We meet Sean (Emile Hirsch as "The Rebel") and Ben (Max Minghella as "The Lame Responsible One") as they fly through turbulence on their way to Russia, involved in a timely conversation about the apocryphal perils of using a cellphone mid-flight—their conversation, of course, is interrupted by a temporary loss of power in the cabin. It's a unique scene, in that it's the only moment of the film during which we're glad these characters are alive. They land in Moscow, take in the sights (Gorak's travelogue images of contemporary Russia are somewhat invigorating), and hit up their meeting, which has been hijacked by a sleazy rival named Skyler (The Killing's Joel Kinnaman, whose greased yellow ponytail is tragically not the ugliest thing in the film). Sean and Ben hit up a nightspot to drink away their woes, where they encounter Natalie (Olivia Thirlby as "The Sensitive Chick") and Anne (Rachael Taylor as "Tall Blonde Alien Meat"). Oh, and there's Skyler! What are the odds?

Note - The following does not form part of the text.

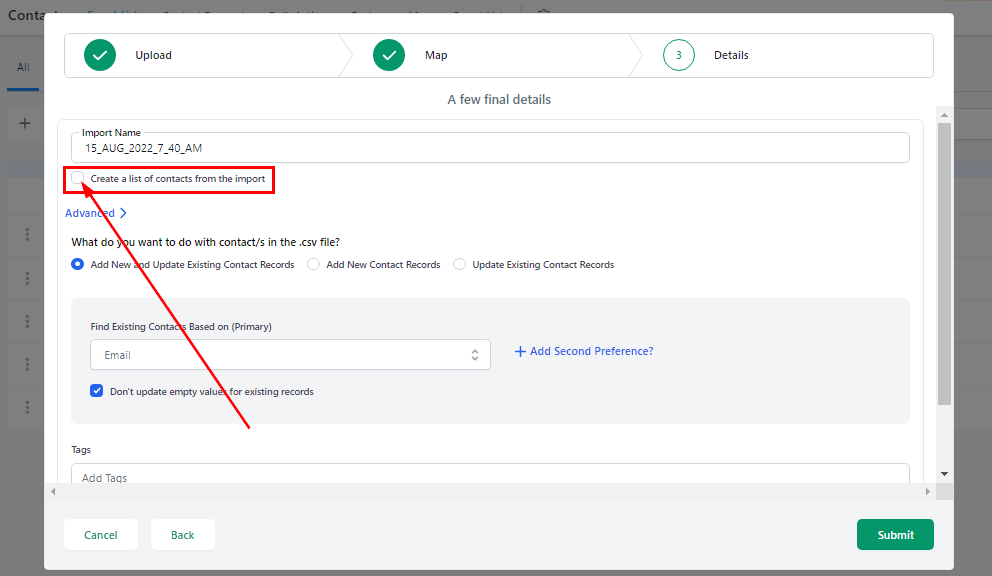Click the green Map step checkmark
This screenshot has height=576, width=992.
[389, 56]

A loss of electricity ends the night early and sends the partiers outside, where the crowd has a front-row seat for a resplendent shower of yellow lights. It's all fun and games until a cop gets a wee bit too close to one of the shimmering objects and disintegrates. Cue the panic, as a mess of half-naked young people stampede in every direction, Gorak's camera capturing the chaos with a sequence of flat medium shots that are almost as visually uninteresting as the aliens, themselves—so far as War of the Worlds riffs go, the radio version was more fun to watch. Once you've seen one person get disintegrated into a plume of gray dust, you've seen them all, and after Gorak's opening salvo of murders, you've almost literally seen them all.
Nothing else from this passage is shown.